[tcmalloc] O(n) address-ordered best-fit over PageHeap::large_ becomes major scalability bottleneck on fragmented heap

GoogleCodeExporter commented 9 years ago

We run tcmalloc on our very high throughput MySQL master. Join buffers > 
kMaxPages are allocated by a large percentage of client threads. Over time, as 
fragmentation increases, the large_.returned list grows to contain thousands of 
Spans, which makes PageHeap::AllocLarge extremely slow and the pageheap_lock 
becomes a major source of contention, eventually slowing down MySQL 
considerably.

I have written a patch which maintains a doubly linked skiplist to calculate 
address-ordered best-fit in amortized O(log(n)) instead of O(n) when the 
combined size of the large_ normal and returned lists exceed a configurable 
threshold. We're running it in production now and according to perf top, the 
percentage of time spent in PageHeap::AllocLarge has gone from ~8% overall to 
~0.4%.

However, while the time complexity of the skiplist is favorable, its space 
complexity (each node is 168 bytes) is obviously substantially less favorable 
than something like a red/black tree. I haven't had a chance to do my own 
measurements yet, but it seems from everything I've read that allocator 
metadata size has been shown to have a substantial impact on CPU cache 
efficiency, so while this patch may lessen a scalability bottleneck, it may 
have negative performance effects. I'm up for implementing a different data 
structure for this if that has a better chance of being accepted.

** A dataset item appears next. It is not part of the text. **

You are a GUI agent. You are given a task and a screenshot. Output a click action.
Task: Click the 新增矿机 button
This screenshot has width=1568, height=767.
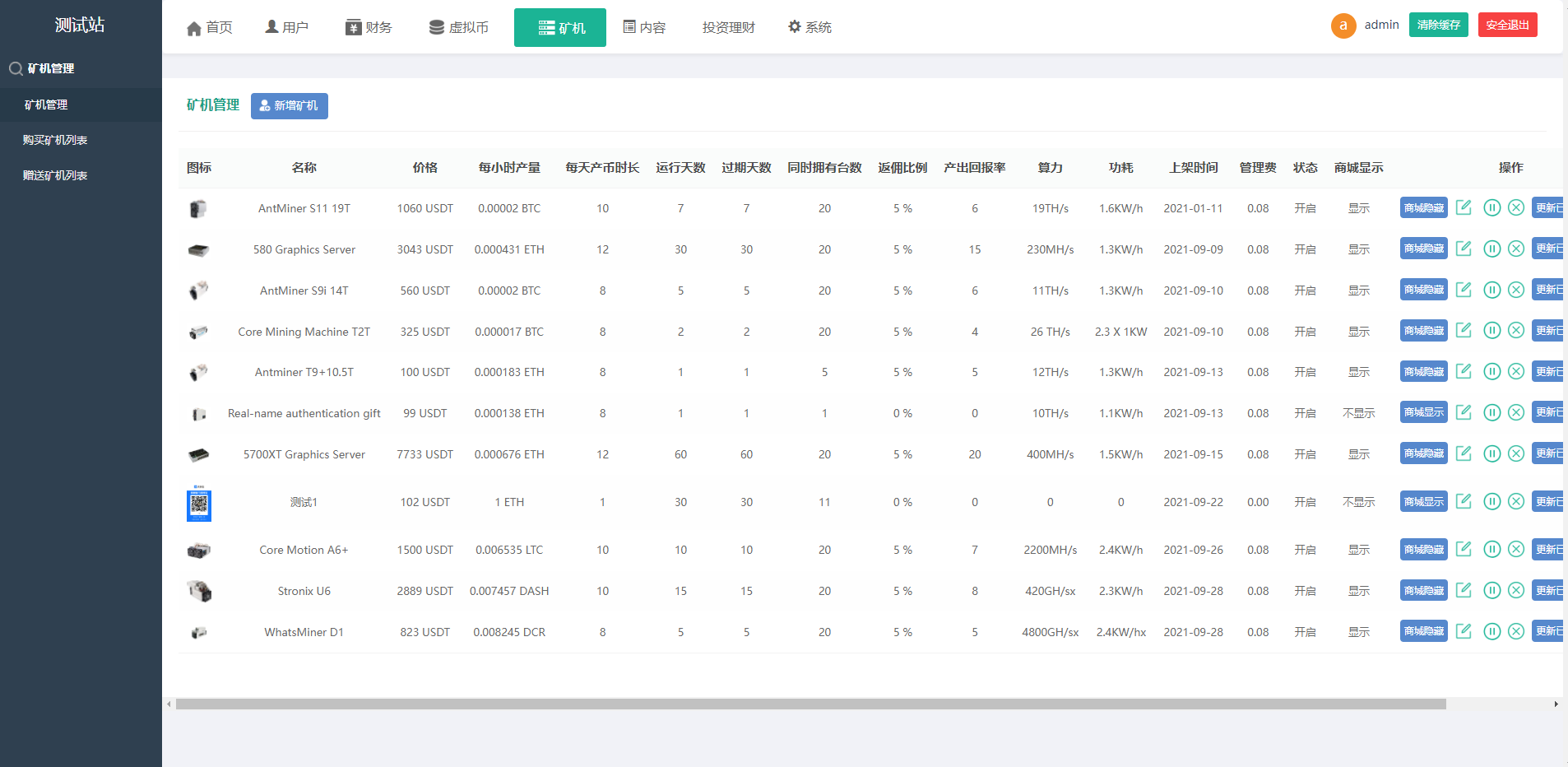click(x=289, y=106)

I've also written a small test program that attempts to create a sizeable 
large_ list, and then times 100000 allocations and frees from the large list. 
It's far from perfect, but it's something.

Patch: https://github.com/jamesgolick/gperftools/compare/master...skiplist-trunk
Test program: https://gist.github.com/jamesgolick/cffa78146af264c191fb

Original issue reported on code.google.com by jamesgol...@gmail.com on 21 May 2013 at 11:38

GoogleCodeExporter commented 9 years ago

Note that 
https://github.com/jamesgolick/gperftools/commit/1a87924c05ce33eb9b2b5ba78c38ba9
d8653838b is needed to run the test program against trunk (to display the 
length of the combined large lists).

Original comment by jamesgol...@gmail.com on 22 May 2013 at 4:49

GoogleCodeExporter commented 9 years ago

I was thinking about rbtree. I.e. either from libbsd or from STL (which would 
require some carefulness with it's allocators)

Original comment by alkondratenko on 6 Jul 2013 at 7:57

GoogleCodeExporter commented 9 years ago

Original comment by alkondratenko on 6 Jul 2013 at 11:12

Changed state: Accepted

GoogleCodeExporter commented 9 years ago

Forgot to say: I'll take a look your stuff soon. Closest Saturday latest. 
Thanks a lot for taking your time to do something about this issue.

Original comment by alkondratenko on 8 Jul 2013 at 5:21

GoogleCodeExporter commented 9 years ago

I think this is good enough. And I think it's quite strong candidate for 2.2 
release.

I was thinking that maybe we should look at entire page spans allocator as a 
whole. And implement efficient and scalable data structure for it. Our 
competition is using rb-trees and b-trees. We can also consider doing simpler, 
dl-malloc-like organization of page span size class bins.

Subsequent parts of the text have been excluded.